— Task goal —
Each record below needs to be reproduced precisely, though not its pictures.

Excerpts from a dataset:
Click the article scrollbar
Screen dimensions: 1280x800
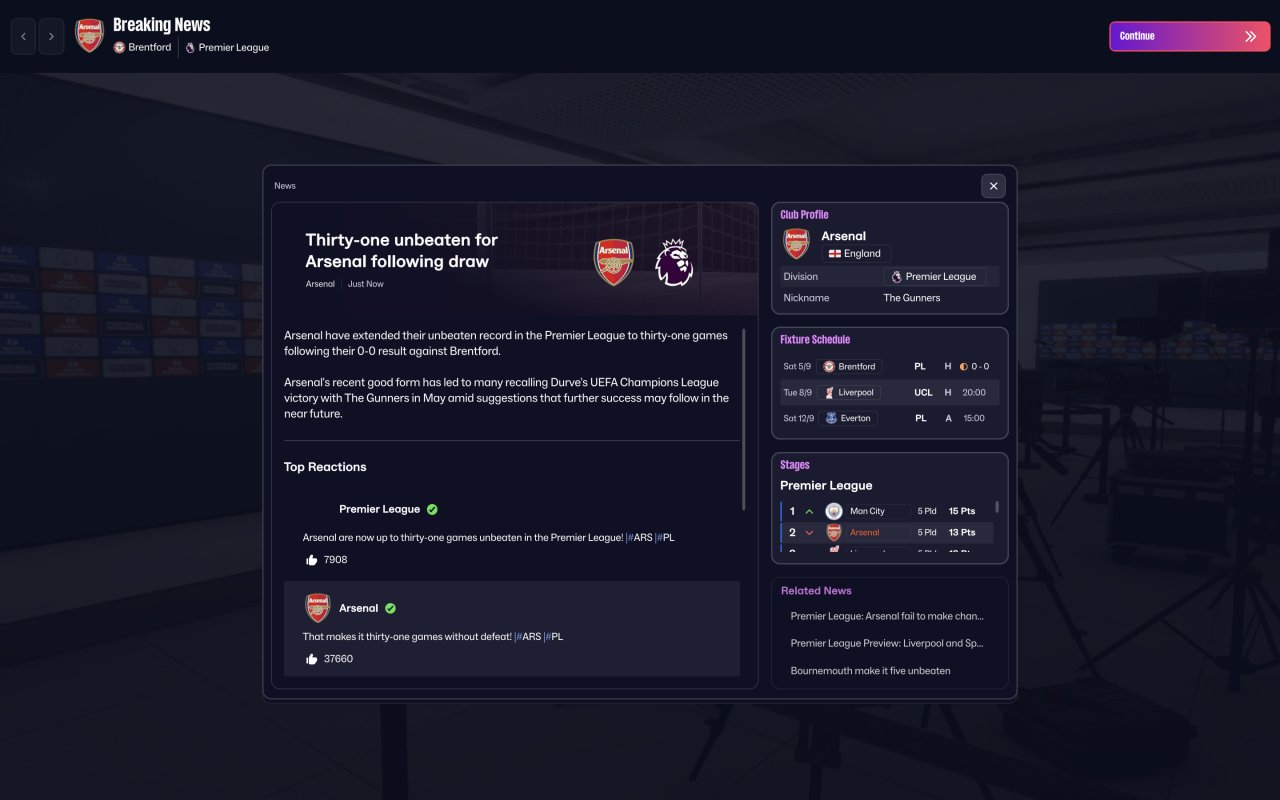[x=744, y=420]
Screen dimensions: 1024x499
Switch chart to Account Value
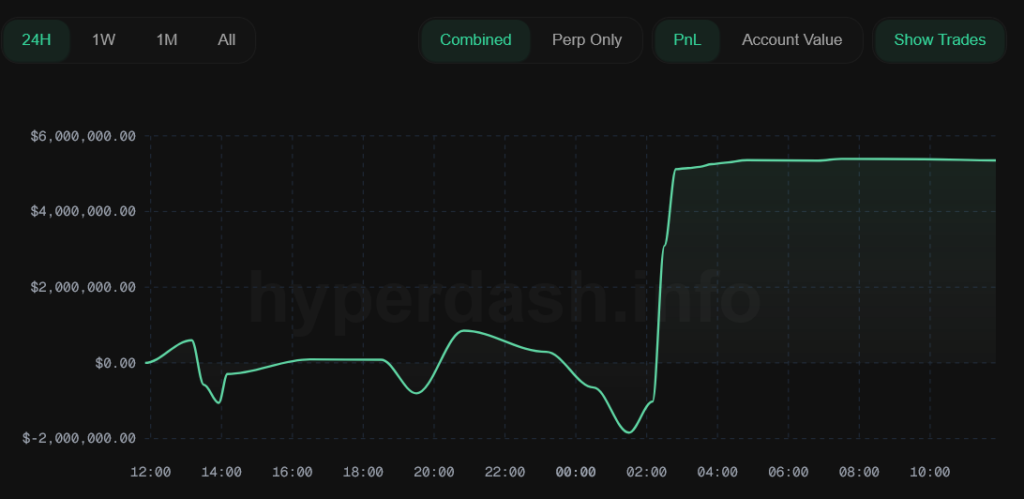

— Problem solution —
Click the article scrollbar
Screen dimensions: 1280x800
[x=744, y=420]
Screen dimensions: 1024x499
Switch chart to Account Value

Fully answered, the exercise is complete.